-- WHAT THE TASK REQUIRES --
Reproduce each line from the first in the data through the line that contains "HOME (50, 326)" exactly; give nothing else.

INPUT DATA below:

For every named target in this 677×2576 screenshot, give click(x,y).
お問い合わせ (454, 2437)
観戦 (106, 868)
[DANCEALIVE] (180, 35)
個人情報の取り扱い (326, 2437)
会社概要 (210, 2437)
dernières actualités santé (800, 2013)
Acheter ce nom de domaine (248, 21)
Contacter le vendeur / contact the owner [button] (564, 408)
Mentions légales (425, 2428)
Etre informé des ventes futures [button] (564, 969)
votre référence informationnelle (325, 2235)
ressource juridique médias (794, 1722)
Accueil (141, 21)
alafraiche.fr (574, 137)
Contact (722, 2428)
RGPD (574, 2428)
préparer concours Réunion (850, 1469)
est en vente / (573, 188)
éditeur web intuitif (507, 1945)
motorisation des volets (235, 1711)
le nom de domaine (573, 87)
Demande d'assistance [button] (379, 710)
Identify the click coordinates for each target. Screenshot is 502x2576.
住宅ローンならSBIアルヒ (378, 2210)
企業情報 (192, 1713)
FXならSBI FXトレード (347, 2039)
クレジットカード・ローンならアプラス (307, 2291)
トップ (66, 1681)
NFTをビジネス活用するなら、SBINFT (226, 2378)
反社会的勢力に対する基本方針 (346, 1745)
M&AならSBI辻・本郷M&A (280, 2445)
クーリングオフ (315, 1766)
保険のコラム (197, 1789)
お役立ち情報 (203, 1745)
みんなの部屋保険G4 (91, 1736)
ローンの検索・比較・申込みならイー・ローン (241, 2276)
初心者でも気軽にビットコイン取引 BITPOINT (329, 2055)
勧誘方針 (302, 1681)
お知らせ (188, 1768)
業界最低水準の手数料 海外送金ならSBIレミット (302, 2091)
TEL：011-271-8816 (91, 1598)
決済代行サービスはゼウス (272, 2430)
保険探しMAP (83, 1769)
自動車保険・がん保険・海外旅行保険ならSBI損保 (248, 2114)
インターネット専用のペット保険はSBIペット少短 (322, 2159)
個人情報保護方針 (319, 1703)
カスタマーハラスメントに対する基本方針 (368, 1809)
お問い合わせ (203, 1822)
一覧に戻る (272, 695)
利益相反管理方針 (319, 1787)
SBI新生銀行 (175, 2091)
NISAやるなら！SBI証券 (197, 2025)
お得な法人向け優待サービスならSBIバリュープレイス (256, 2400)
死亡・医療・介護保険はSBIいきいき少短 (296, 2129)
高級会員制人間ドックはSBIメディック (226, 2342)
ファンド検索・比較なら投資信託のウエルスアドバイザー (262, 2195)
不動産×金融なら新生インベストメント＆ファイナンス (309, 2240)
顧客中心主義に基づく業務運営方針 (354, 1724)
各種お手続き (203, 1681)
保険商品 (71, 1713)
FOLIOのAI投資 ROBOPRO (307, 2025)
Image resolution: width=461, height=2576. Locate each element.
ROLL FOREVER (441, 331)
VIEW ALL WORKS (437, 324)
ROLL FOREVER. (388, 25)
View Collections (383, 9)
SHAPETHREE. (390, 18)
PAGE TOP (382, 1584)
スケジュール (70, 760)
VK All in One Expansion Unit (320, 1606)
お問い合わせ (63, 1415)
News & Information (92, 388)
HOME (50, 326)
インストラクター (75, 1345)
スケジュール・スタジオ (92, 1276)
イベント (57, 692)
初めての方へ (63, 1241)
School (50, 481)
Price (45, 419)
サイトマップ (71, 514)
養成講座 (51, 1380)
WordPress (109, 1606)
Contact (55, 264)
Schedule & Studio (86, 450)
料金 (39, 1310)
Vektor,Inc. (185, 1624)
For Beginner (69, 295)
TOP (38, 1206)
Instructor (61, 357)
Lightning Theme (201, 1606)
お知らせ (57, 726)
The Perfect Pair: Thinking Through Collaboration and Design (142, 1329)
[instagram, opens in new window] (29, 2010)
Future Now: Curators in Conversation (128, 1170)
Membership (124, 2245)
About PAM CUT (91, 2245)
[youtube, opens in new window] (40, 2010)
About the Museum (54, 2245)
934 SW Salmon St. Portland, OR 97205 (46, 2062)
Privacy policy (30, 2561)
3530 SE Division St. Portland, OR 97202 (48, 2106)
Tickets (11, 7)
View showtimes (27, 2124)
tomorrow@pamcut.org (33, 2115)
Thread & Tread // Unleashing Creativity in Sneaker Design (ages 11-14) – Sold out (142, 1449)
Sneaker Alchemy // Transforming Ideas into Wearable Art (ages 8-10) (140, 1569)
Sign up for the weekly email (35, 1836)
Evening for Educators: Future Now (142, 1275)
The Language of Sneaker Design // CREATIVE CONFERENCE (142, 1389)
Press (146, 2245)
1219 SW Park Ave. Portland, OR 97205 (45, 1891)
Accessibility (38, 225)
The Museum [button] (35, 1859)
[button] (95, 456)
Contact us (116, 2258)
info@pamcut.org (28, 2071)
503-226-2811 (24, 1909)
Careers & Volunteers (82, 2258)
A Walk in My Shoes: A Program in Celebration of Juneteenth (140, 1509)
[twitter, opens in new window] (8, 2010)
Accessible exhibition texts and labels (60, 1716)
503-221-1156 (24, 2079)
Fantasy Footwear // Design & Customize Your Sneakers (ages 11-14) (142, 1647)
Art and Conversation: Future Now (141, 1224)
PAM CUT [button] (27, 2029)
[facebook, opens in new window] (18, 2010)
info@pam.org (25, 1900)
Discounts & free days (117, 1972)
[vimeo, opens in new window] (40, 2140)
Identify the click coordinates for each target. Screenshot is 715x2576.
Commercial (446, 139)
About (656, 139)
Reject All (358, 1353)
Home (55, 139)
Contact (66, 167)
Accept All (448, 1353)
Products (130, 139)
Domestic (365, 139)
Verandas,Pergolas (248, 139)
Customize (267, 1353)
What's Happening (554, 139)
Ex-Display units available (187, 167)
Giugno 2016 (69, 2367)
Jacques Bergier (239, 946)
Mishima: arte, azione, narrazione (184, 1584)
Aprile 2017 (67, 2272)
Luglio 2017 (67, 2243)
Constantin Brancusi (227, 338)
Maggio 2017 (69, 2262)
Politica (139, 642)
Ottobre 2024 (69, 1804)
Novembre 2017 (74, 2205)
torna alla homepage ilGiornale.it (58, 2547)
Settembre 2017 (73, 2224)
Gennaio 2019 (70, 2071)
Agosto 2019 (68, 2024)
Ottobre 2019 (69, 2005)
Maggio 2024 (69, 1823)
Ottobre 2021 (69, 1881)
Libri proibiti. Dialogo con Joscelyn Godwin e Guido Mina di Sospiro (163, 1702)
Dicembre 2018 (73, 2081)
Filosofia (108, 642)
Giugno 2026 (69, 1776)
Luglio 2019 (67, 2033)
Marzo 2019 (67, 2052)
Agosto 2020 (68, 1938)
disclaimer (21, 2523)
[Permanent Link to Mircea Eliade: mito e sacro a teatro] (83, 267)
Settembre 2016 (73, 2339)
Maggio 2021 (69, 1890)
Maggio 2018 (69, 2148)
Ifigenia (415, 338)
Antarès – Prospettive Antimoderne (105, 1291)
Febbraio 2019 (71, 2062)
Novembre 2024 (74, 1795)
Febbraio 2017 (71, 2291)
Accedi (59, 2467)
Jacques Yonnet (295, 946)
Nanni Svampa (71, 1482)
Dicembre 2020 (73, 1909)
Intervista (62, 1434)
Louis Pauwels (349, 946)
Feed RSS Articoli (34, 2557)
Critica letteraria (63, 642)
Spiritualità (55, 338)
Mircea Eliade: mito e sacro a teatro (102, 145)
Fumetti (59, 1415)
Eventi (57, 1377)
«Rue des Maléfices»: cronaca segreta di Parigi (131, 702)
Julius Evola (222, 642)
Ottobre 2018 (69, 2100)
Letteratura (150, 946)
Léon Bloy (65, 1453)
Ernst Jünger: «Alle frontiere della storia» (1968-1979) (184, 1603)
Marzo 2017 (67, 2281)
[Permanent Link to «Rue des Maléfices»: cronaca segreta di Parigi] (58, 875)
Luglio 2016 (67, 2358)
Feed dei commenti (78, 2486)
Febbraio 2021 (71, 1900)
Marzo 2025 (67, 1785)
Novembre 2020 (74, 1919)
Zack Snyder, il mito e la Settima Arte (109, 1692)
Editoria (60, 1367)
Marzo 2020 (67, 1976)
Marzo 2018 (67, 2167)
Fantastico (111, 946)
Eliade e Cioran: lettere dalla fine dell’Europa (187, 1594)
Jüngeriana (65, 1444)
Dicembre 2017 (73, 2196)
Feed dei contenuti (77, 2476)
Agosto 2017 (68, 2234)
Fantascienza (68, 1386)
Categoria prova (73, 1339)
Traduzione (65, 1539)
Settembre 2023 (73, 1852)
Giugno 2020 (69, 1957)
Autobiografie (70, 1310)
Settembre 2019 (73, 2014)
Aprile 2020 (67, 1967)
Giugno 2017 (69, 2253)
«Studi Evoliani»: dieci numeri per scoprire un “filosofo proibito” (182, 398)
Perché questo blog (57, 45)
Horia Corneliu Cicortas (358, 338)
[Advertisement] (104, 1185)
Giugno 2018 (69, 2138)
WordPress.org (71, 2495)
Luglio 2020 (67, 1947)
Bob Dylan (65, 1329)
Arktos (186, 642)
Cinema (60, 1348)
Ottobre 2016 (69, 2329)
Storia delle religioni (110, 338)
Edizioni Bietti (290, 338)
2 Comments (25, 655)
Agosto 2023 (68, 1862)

End of INPUT DATA.

-- FINISHED EXERCISE --
For every named target in this 677×2576 screenshot, give click(x,y).
お問い合わせ (454, 2437)
観戦 (106, 868)
[DANCEALIVE] (180, 35)
個人情報の取り扱い (326, 2437)
会社概要 (210, 2437)
dernières actualités santé (800, 2013)
Acheter ce nom de domaine (248, 21)
Contacter le vendeur / contact the owner [button] (564, 408)
Mentions légales (425, 2428)
Etre informé des ventes futures [button] (564, 969)
votre référence informationnelle (325, 2235)
ressource juridique médias (794, 1722)
Accueil (141, 21)
alafraiche.fr (574, 137)
Contact (722, 2428)
RGPD (574, 2428)
préparer concours Réunion (850, 1469)
est en vente / (573, 188)
éditeur web intuitif (507, 1945)
motorisation des volets (235, 1711)
le nom de domaine (573, 87)
Demande d'assistance [button] (379, 710)
Identify the click coordinates for each target. Screenshot is 502x2576.
住宅ローンならSBIアルヒ (378, 2210)
企業情報 (192, 1713)
FXならSBI FXトレード (347, 2039)
クレジットカード・ローンならアプラス (307, 2291)
トップ (66, 1681)
NFTをビジネス活用するなら、SBINFT (226, 2378)
反社会的勢力に対する基本方針 (346, 1745)
M&AならSBI辻・本郷M&A (280, 2445)
クーリングオフ (315, 1766)
保険のコラム (197, 1789)
お役立ち情報 (203, 1745)
みんなの部屋保険G4 (91, 1736)
ローンの検索・比較・申込みならイー・ローン (241, 2276)
初心者でも気軽にビットコイン取引 BITPOINT (329, 2055)
勧誘方針 (302, 1681)
お知らせ (188, 1768)
業界最低水準の手数料 海外送金ならSBIレミット (302, 2091)
TEL：011-271-8816 (91, 1598)
決済代行サービスはゼウス (272, 2430)
保険探しMAP (83, 1769)
自動車保険・がん保険・海外旅行保険ならSBI損保 (248, 2114)
インターネット専用のペット保険はSBIペット少短 (322, 2159)
個人情報保護方針 (319, 1703)
カスタマーハラスメントに対する基本方針 (368, 1809)
お問い合わせ (203, 1822)
一覧に戻る (272, 695)
利益相反管理方針 (319, 1787)
SBI新生銀行 (175, 2091)
NISAやるなら！SBI証券 (197, 2025)
お得な法人向け優待サービスならSBIバリュープレイス (256, 2400)
死亡・医療・介護保険はSBIいきいき少短 (296, 2129)
高級会員制人間ドックはSBIメディック (226, 2342)
ファンド検索・比較なら投資信託のウエルスアドバイザー (262, 2195)
不動産×金融なら新生インベストメント＆ファイナンス (309, 2240)
顧客中心主義に基づく業務運営方針 (354, 1724)
各種お手続き (203, 1681)
保険商品 (71, 1713)
FOLIOのAI投資 ROBOPRO (307, 2025)
Image resolution: width=461, height=2576. Locate each element.
ROLL FOREVER (441, 331)
VIEW ALL WORKS (437, 324)
ROLL FOREVER. (388, 25)
View Collections (383, 9)
SHAPETHREE. (390, 18)
PAGE TOP (382, 1584)
スケジュール (70, 760)
VK All in One Expansion Unit (320, 1606)
お問い合わせ (63, 1415)
News & Information (92, 388)
HOME (50, 326)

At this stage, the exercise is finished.